EXTRACTED TEXT:
## start

Persuasion for Orthodox Converts

A look at a total communication failure

Back in 2009 a Roman monk approached me with what he claimed to be an ecumenical advance on Orthodoxy that was sensitive to Orthodox concerns. I was quite mystified about what on earth that would be, and after I read it, I wrote, An Open Letter to Catholics on Orthodox and Ecumenism.

He responded with one of the biggest flames against Orthodoxy I've seen.

It's been just shy of fifteen years that that post has been live, and I've seen Roman readers respond in anger, or take it as unprovoked hostility when Rome has been appropriate in its advances to Orthodoxy, or making a completely clueless asking price in clumsily attempting to cooperate with Roman ecumenism on essentially Roman terms.

What I have not yet gotten in response from a Roman who has not been moving towards Orthodoxy, even once, is, "Ok, now I think I understand why Orthodox claim that there are unresolved doctrinal differences between Orthodoxy and Rome." Nor have I received a response of "I recognize that you are trying to explain why Orthodox cooperation with Roman ecumenism does not make sense to Orthodoxy."

## end

According to the essay on Orthodoxy and Roman ecumenism, in what year did a Roman monk approach the writer? The lines that come next have no connection to the essay on Orthodoxy and Roman ecumenism.

COLLECTED MATERIAL:
## start

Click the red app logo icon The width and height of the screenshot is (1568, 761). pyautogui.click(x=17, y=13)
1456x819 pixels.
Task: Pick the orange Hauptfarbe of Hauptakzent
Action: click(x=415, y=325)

## end

COMPLETE ANSWER: 2009